Collected data:
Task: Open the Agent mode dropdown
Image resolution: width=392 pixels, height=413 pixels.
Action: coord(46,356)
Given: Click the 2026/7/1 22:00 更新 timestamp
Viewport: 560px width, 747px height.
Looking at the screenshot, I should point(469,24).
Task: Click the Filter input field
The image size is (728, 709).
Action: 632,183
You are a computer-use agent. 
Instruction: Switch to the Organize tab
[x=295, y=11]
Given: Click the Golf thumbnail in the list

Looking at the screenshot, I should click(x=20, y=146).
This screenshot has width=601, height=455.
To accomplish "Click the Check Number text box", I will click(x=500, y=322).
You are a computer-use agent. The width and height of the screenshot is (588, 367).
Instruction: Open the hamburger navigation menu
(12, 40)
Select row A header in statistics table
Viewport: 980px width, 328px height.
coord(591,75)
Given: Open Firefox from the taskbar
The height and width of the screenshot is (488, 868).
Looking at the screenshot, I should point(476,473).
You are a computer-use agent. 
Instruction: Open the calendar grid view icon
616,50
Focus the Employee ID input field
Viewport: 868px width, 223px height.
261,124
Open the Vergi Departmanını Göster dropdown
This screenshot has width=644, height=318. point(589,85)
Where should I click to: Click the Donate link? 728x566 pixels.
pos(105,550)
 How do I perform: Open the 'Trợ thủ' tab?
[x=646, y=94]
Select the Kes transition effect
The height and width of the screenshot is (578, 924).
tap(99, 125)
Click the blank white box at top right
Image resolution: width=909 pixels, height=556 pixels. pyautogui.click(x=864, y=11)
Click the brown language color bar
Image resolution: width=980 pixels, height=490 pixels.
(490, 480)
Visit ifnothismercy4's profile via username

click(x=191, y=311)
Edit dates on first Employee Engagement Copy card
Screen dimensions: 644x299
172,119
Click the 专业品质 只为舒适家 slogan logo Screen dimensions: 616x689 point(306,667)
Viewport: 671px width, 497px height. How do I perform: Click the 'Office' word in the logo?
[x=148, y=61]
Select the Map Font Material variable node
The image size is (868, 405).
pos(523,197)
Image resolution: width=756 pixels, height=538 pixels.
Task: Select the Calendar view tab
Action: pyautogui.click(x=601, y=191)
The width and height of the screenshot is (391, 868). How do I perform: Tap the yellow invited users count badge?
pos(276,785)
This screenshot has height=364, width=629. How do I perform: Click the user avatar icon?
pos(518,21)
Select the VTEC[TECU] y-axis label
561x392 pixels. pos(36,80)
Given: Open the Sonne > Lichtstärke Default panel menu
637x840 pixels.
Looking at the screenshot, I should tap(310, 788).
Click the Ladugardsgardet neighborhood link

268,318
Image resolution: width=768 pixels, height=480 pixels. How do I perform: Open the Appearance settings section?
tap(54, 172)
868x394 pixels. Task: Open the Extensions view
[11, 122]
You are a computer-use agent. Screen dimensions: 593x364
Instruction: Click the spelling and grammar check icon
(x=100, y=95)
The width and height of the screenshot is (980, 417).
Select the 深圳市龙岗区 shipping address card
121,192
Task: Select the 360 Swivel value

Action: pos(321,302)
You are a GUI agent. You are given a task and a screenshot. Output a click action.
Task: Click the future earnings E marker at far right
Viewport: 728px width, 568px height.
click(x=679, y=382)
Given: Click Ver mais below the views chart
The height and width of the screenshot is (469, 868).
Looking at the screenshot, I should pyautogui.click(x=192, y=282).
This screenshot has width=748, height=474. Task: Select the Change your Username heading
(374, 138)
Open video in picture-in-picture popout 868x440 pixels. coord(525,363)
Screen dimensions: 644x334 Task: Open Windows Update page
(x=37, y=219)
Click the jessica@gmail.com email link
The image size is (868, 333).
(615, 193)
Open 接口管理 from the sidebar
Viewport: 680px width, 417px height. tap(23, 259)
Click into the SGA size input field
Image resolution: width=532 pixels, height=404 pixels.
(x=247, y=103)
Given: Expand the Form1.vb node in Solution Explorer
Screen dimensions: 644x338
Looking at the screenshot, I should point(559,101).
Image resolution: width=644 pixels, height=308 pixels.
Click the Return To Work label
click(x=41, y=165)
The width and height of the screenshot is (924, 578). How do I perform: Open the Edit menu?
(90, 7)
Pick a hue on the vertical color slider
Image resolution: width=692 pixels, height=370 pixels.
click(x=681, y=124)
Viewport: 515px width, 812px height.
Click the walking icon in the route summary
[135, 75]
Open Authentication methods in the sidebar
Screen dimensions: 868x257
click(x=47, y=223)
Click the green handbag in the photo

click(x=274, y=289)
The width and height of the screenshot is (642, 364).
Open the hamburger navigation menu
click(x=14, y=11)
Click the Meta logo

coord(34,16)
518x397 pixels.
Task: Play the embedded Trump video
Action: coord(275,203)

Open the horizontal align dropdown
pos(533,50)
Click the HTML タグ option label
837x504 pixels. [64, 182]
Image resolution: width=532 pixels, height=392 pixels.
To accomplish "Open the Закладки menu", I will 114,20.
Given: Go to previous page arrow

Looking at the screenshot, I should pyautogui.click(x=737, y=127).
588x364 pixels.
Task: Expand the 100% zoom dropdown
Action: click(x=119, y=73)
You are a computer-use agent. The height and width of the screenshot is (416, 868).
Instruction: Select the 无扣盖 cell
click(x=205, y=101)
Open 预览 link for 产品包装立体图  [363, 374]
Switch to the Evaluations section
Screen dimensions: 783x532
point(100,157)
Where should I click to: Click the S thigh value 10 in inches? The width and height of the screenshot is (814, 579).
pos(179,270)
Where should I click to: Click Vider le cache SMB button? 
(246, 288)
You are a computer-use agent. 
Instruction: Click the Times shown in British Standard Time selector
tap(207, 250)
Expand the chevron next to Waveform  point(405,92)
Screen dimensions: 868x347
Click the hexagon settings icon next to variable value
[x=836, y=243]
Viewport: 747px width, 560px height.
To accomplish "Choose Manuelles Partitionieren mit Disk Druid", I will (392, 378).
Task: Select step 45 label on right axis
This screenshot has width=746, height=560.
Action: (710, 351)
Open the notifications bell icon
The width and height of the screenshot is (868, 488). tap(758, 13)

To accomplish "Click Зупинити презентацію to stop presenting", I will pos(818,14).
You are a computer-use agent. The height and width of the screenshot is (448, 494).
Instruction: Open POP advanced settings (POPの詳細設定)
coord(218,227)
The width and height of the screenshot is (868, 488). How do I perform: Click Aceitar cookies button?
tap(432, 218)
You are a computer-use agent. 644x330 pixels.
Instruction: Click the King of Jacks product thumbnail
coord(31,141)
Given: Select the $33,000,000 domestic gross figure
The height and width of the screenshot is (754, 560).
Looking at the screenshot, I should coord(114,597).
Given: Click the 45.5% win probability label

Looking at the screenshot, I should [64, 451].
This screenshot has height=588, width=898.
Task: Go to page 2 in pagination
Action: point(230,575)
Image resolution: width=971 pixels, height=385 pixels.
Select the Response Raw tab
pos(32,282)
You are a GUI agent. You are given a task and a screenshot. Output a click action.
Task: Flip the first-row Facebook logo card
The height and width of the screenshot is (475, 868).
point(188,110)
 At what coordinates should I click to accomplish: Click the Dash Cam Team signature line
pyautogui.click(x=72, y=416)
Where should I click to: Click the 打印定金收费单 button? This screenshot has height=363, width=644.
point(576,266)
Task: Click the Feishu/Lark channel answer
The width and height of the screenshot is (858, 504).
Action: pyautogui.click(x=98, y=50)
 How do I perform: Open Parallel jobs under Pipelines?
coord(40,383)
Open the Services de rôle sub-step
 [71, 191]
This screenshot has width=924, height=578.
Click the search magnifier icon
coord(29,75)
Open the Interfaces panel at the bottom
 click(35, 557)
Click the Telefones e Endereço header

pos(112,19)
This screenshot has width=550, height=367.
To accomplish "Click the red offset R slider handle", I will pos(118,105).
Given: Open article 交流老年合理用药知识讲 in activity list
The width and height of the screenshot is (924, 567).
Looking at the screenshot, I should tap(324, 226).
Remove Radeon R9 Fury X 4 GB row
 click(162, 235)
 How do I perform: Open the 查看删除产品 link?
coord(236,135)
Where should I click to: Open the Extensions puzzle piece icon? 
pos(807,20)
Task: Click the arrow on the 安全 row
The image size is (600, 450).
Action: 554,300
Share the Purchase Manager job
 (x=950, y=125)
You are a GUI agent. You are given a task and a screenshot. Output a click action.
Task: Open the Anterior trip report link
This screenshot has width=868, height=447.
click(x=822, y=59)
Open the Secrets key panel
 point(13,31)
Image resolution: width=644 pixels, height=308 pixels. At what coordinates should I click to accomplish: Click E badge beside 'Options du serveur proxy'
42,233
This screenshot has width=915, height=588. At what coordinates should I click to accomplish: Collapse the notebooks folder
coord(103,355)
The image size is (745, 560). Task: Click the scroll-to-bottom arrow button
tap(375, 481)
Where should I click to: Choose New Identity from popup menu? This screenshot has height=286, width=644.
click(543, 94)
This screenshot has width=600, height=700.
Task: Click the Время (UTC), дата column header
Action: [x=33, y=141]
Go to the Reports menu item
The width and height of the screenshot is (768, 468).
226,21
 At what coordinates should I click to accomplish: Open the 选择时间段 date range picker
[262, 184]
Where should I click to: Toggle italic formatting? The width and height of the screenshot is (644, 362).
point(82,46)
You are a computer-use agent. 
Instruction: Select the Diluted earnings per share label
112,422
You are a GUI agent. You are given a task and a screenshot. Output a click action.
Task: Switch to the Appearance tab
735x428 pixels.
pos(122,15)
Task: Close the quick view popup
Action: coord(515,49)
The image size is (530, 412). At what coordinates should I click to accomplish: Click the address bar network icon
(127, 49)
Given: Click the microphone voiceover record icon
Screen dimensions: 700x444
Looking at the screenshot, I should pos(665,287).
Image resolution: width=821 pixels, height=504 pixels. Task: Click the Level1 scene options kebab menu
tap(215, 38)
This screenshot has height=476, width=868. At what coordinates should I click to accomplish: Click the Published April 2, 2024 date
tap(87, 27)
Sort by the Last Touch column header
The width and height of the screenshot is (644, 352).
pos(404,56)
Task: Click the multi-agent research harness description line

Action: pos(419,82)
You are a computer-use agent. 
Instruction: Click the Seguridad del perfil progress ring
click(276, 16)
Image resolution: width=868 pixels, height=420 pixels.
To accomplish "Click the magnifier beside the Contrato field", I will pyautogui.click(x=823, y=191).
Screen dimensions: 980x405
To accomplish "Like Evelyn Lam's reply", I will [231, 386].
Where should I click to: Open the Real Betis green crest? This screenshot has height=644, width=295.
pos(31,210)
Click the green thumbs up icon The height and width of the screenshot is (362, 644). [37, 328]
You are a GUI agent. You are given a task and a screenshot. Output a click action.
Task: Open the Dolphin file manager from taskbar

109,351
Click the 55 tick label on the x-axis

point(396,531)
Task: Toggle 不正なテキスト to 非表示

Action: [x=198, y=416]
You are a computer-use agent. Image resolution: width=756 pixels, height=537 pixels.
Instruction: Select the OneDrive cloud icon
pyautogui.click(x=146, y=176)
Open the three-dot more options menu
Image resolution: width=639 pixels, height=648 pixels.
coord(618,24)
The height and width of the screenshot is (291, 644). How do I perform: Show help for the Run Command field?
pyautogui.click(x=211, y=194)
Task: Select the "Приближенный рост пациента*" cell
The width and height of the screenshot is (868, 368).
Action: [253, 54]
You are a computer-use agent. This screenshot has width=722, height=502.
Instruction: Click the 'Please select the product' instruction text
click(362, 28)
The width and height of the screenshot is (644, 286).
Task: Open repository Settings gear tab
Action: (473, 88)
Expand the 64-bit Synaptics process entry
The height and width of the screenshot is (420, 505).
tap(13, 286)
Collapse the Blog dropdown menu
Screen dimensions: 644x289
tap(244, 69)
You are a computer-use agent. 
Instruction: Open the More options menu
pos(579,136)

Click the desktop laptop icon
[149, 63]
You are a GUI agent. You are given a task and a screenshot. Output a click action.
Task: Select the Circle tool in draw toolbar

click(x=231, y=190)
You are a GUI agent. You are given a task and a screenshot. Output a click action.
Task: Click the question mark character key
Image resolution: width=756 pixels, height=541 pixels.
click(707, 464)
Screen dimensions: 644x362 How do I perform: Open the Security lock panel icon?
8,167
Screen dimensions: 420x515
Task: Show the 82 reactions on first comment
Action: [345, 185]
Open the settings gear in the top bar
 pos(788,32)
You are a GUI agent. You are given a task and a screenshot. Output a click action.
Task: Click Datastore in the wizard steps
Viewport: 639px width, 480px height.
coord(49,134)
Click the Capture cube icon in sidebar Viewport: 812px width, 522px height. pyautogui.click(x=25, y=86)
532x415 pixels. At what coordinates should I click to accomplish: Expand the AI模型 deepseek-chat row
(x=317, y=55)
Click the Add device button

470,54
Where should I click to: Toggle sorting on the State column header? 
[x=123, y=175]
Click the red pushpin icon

• Work item: Of all the entries above, retype exactly the lines from the line with "Select the Kes transition effect" to the line with "Given: Click Ver mais below the views chart", both included, and no others.

• Exercise solution:
Select the Kes transition effect
The height and width of the screenshot is (578, 924).
tap(99, 125)
Click the blank white box at top right
Image resolution: width=909 pixels, height=556 pixels. pyautogui.click(x=864, y=11)
Click the brown language color bar
Image resolution: width=980 pixels, height=490 pixels.
(490, 480)
Visit ifnothismercy4's profile via username

click(x=191, y=311)
Edit dates on first Employee Engagement Copy card
Screen dimensions: 644x299
172,119
Click the 专业品质 只为舒适家 slogan logo Screen dimensions: 616x689 point(306,667)
Viewport: 671px width, 497px height. How do I perform: Click the 'Office' word in the logo?
[x=148, y=61]
Select the Map Font Material variable node
The image size is (868, 405).
pos(523,197)
Image resolution: width=756 pixels, height=538 pixels.
Task: Select the Calendar view tab
Action: pyautogui.click(x=601, y=191)
The width and height of the screenshot is (391, 868). How do I perform: Tap the yellow invited users count badge?
pos(276,785)
This screenshot has height=364, width=629. How do I perform: Click the user avatar icon?
pos(518,21)
Select the VTEC[TECU] y-axis label
561x392 pixels. pos(36,80)
Given: Open the Sonne > Lichtstärke Default panel menu
637x840 pixels.
Looking at the screenshot, I should tap(310, 788).
Click the Ladugardsgardet neighborhood link

268,318
Image resolution: width=768 pixels, height=480 pixels. How do I perform: Open the Appearance settings section?
tap(54, 172)
868x394 pixels. Task: Open the Extensions view
[11, 122]
You are a computer-use agent. Screen dimensions: 593x364
Instruction: Click the spelling and grammar check icon
(x=100, y=95)
The width and height of the screenshot is (980, 417).
Select the 深圳市龙岗区 shipping address card
121,192
Task: Select the 360 Swivel value

Action: pos(321,302)
You are a GUI agent. You are given a task and a screenshot. Output a click action.
Task: Click the future earnings E marker at far right
Viewport: 728px width, 568px height.
click(x=679, y=382)
Given: Click Ver mais below the views chart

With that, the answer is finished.